## What you need to do
Present the lines from the one with "You are a GUI" through the one with "(x=353, y=756)" as a Markdown table with the columns Row and Line. Number each row, skip blank lines, and leave the pictures out.

## Records supplied
────────────────

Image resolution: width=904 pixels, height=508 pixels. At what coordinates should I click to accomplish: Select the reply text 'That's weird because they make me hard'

────────────────

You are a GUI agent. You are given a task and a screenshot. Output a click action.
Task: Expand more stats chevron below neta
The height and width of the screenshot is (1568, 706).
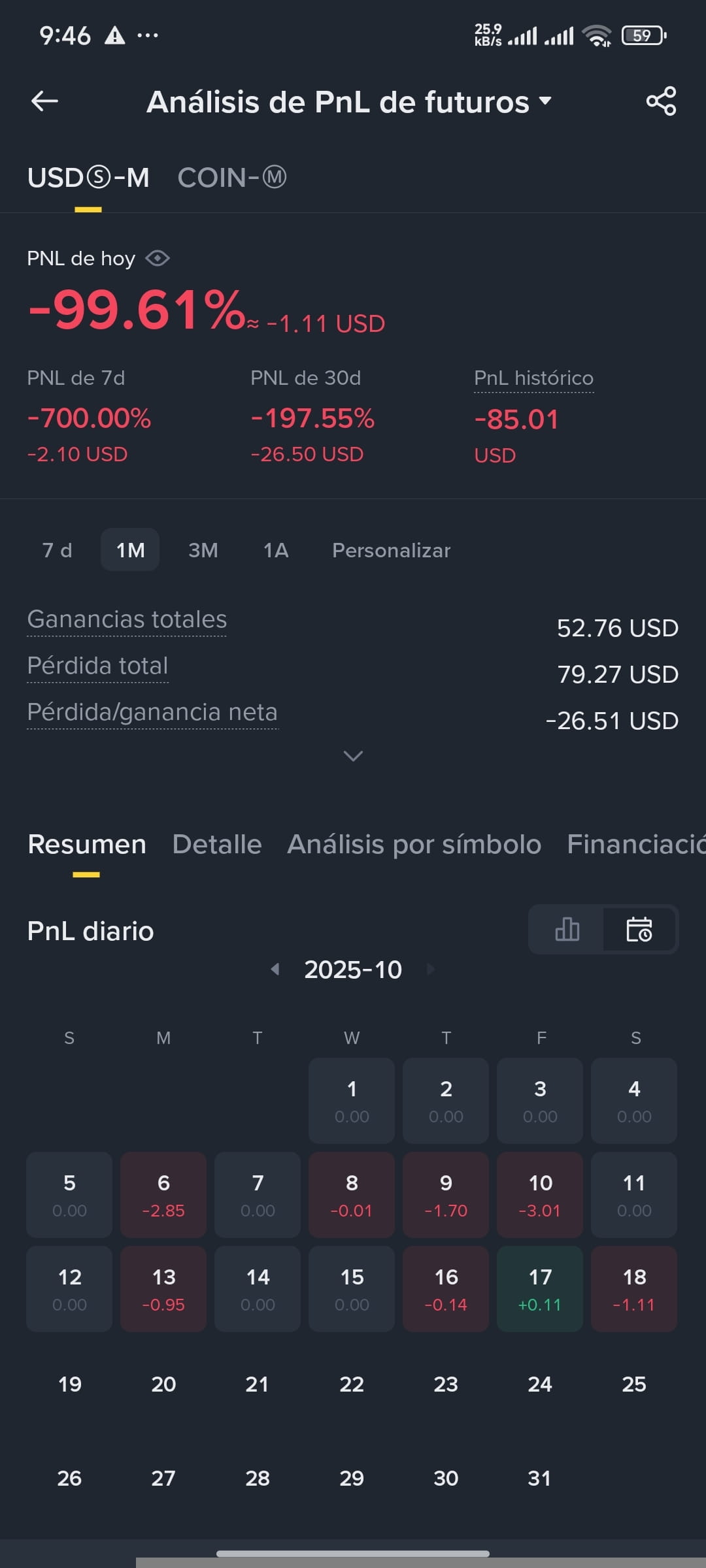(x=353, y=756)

────────────────

## Solution
| Row | Line |
|---|---|
| 1 | You are a GUI agent. You are given a task and a screenshot. Output a click action. |
| 2 | Task: Expand more stats chevron below neta |
| 3 | The height and width of the screenshot is (1568, 706). |
| 4 | (x=353, y=756) |